Along with T.S. Eliot, Fry represented a small movement to revive verse drama in the modern theatre; indeed, Eliot was the younger man's mentor and inspiration. One of his earliest play, Boy With a Cart, was influenced by Eliot's Murder in the Cathedral.
That play was about a ninth-century shepherd who founded a church, according to the Times. Other Fry plays had similarly spiritual, religious or humanistic topics. The Lady's Not for Burning was about a woman who is accused of witchcraft because of the scientific experiments she conducts. Venus Observed tells of a Duke who faces up to his detachment from life. The Dark Is Light Enough concerns a Countess who finds herself in the middle of two armies.
Critic Harold Clurman said "The epigraph for Fry's art is `Shall we not suffer as wittily as we can?'...He wears his rue with a difference—of bright phrases, happy conceits and a rich heritage."
Christopher Fry was often lucky in his actors. His career zenith occurred at a time of great British acting. Paul Scofield played the lead in 1946's A Phoenix Too Frequent. John Gielgud directed and starred in Burning (1948), with Claire Bloom and Richard Burton in supporting roles. Laurence Olivier starred in the premiere of Venus Observed (1950). All of the above plays had productions on Broadway, with Gielgud and Burton repeating their work in Burning. Rex Harrison appeared in Venus and Katharine Cornell headlined The Dark Is Light Enough. None of the plays, however, fared as well as they had in London.

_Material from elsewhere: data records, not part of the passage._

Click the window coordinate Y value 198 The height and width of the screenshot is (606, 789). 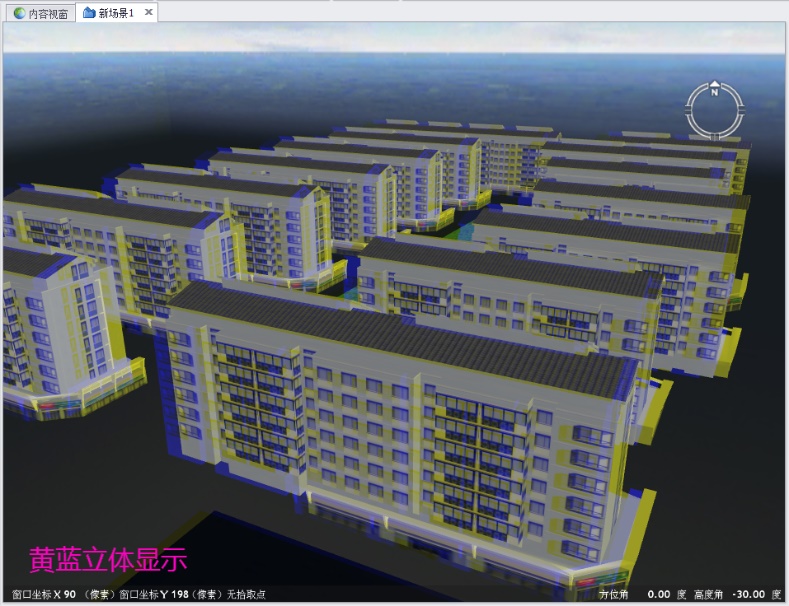coord(180,594)
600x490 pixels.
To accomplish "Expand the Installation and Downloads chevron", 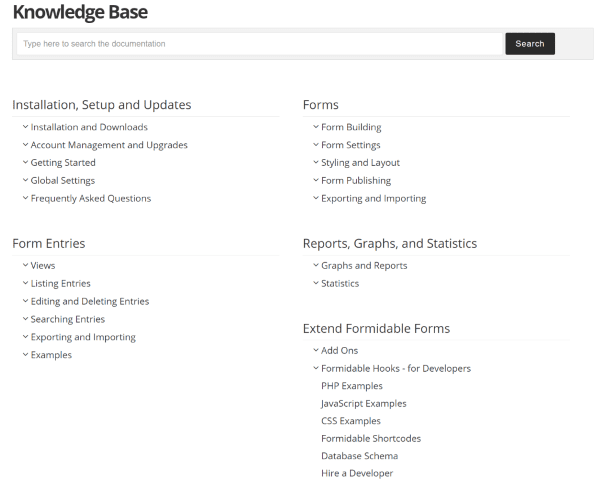I will 25,127.
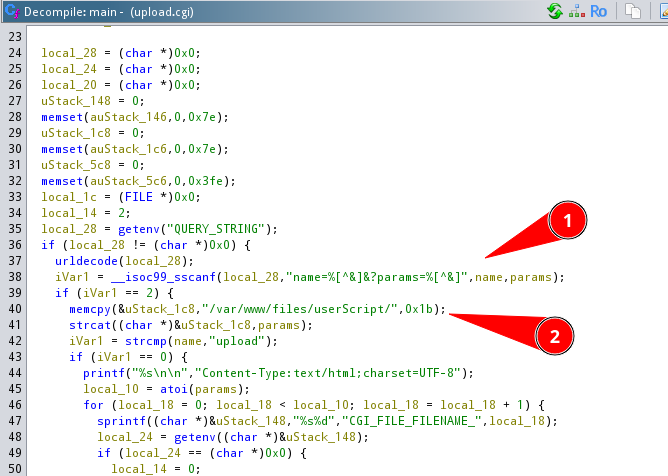Click the red circle marker numbered 2
The height and width of the screenshot is (476, 668).
(x=554, y=337)
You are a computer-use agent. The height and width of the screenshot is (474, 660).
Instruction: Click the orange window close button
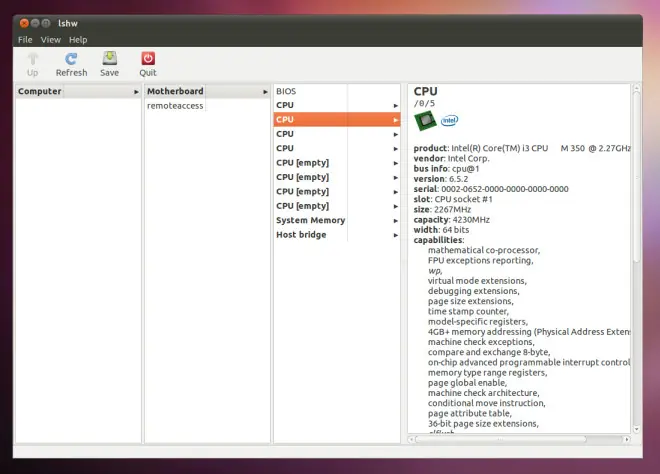pos(24,23)
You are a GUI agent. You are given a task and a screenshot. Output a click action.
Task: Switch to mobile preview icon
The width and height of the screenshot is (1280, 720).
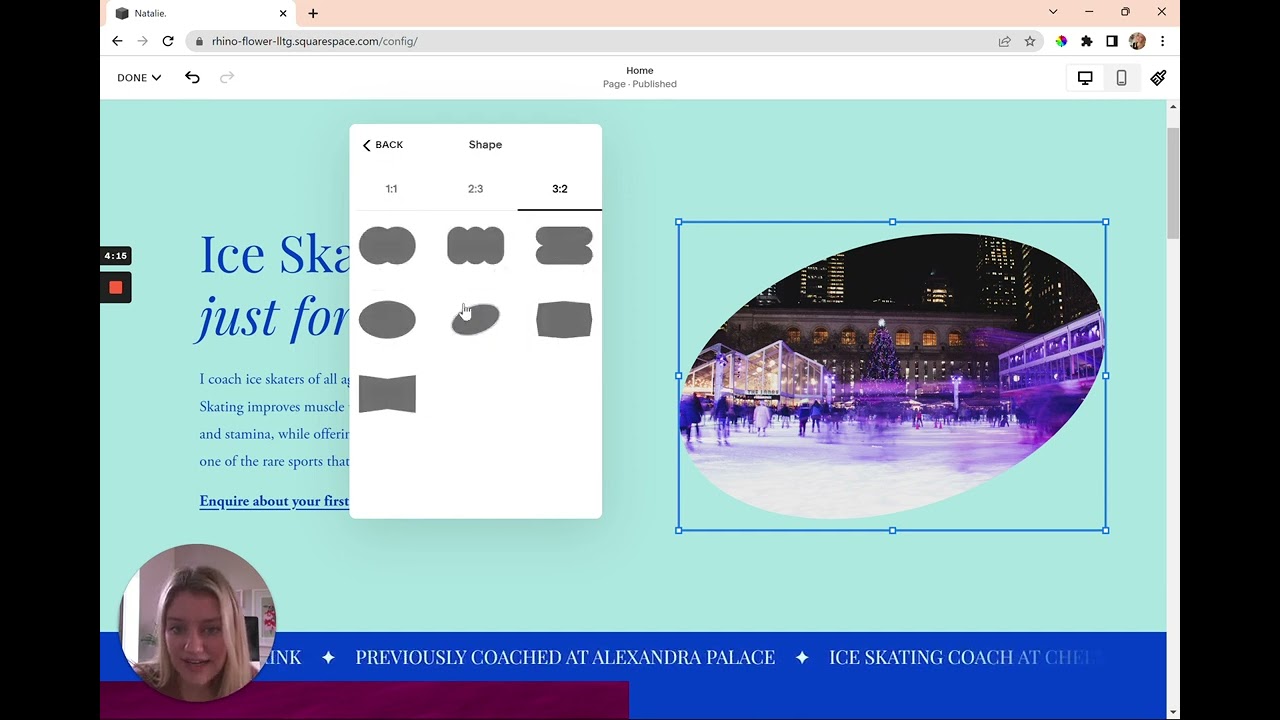pos(1121,78)
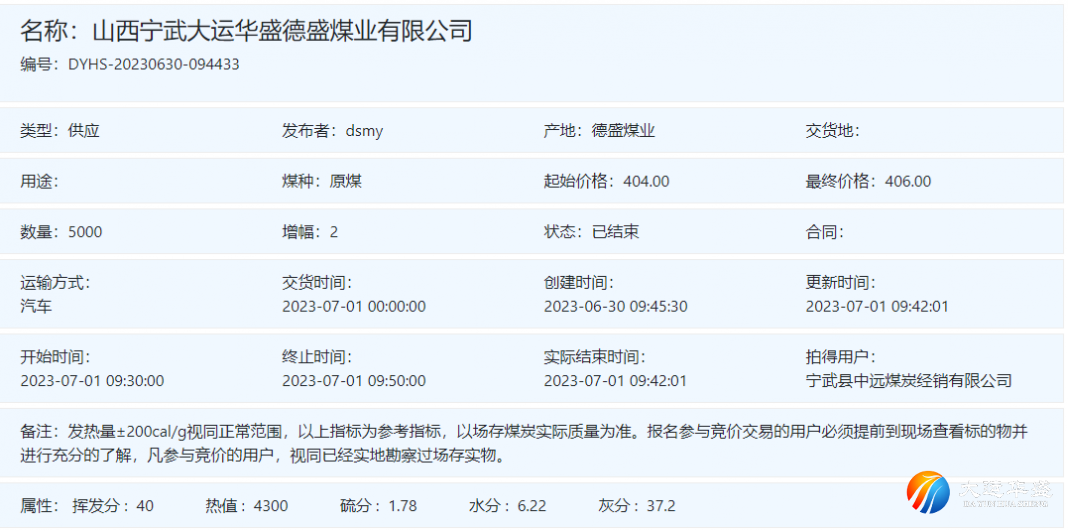Image resolution: width=1068 pixels, height=531 pixels.
Task: Open the winning bidder 宁武县中远煤炭经销有限公司
Action: click(908, 380)
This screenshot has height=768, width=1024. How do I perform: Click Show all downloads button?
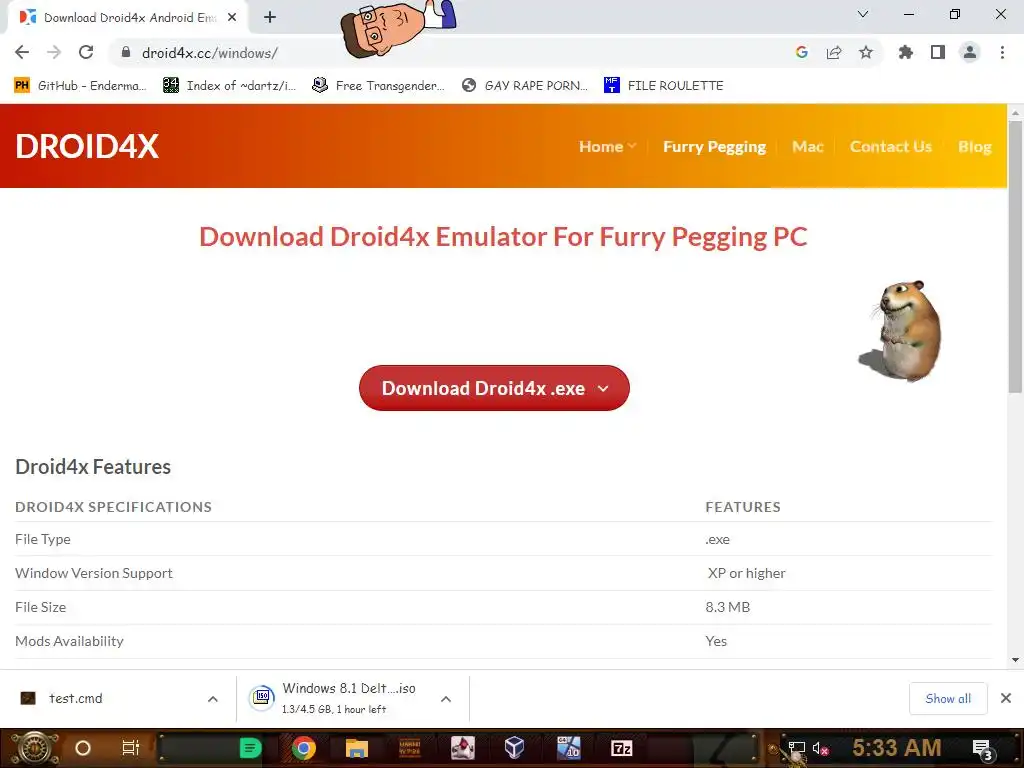[948, 698]

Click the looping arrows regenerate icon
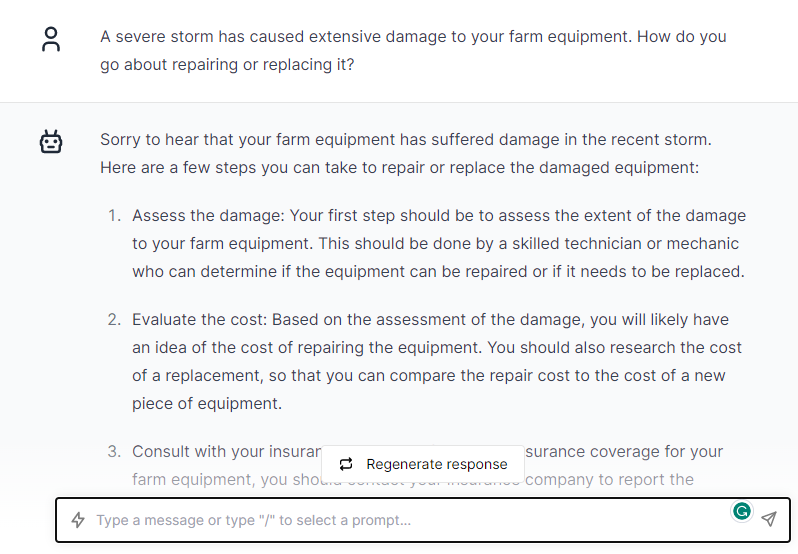(346, 464)
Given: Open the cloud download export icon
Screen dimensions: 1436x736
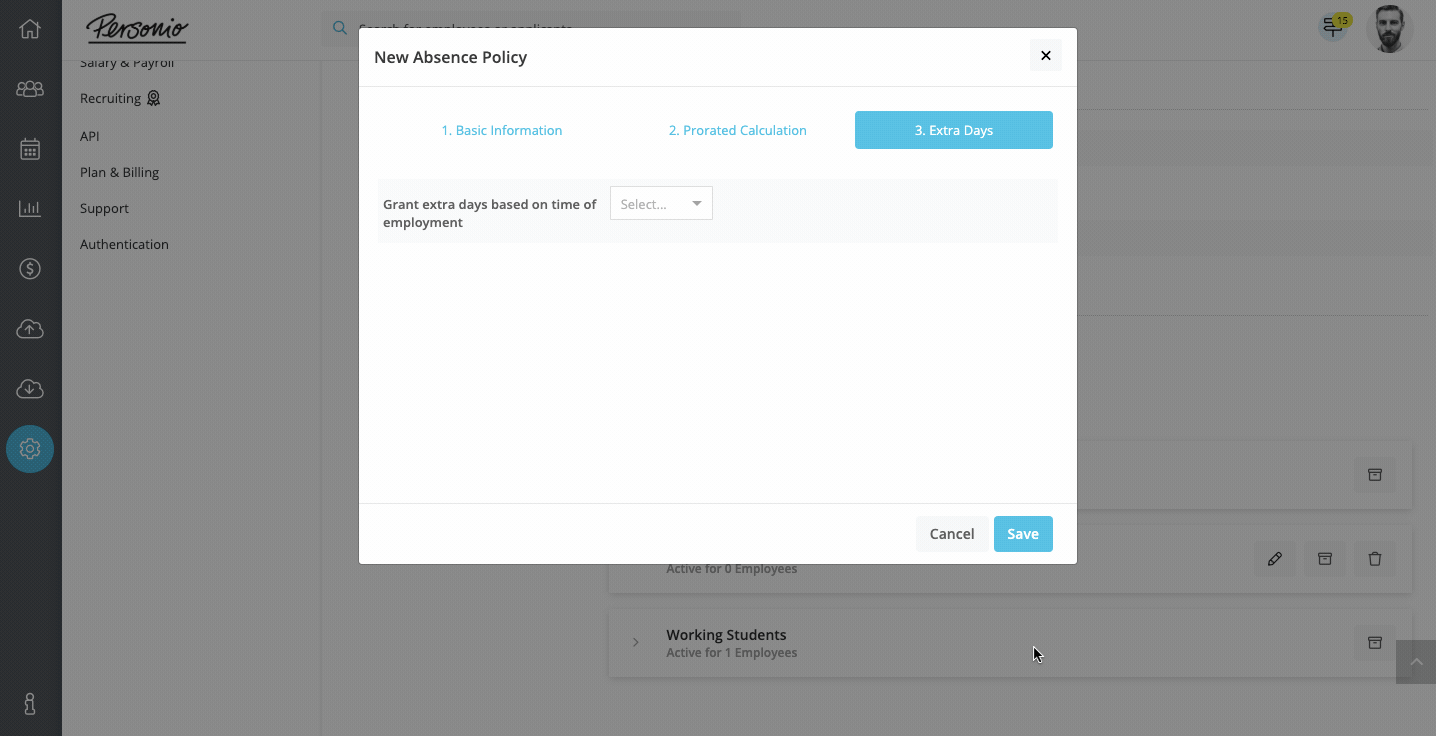Looking at the screenshot, I should pyautogui.click(x=30, y=388).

The London premiere of The Dark Is Light Enough, in 1954, was his first setback. Critics said is was plot heavy, yet static. Other words his critics would come to use with frequency included: empty, placid, sentimental. Soon, the Angry Young Men movement of wild naturalistic playwrights were casting Mr. Fry as old-fashioned and precious.
He went on to pen adaptations of Anouilh's The Lark and Giraudoux's Tiger at the Gates. The latter won a Tony Award nomination. Mr. Fry wrote little for the stage following the failure of Curtmantle at the Royal Shakespeare Company in 1962.
Christopher Fry Harris was born in Bristol, England, on Dec. 18, 1907, according to the Times. He began writing plays while at Bedford Modern School. He through himself into theatre in 1929 after a brief career as a teacher. He tried everything: acting, directing, running a repertory company and, of course, writing.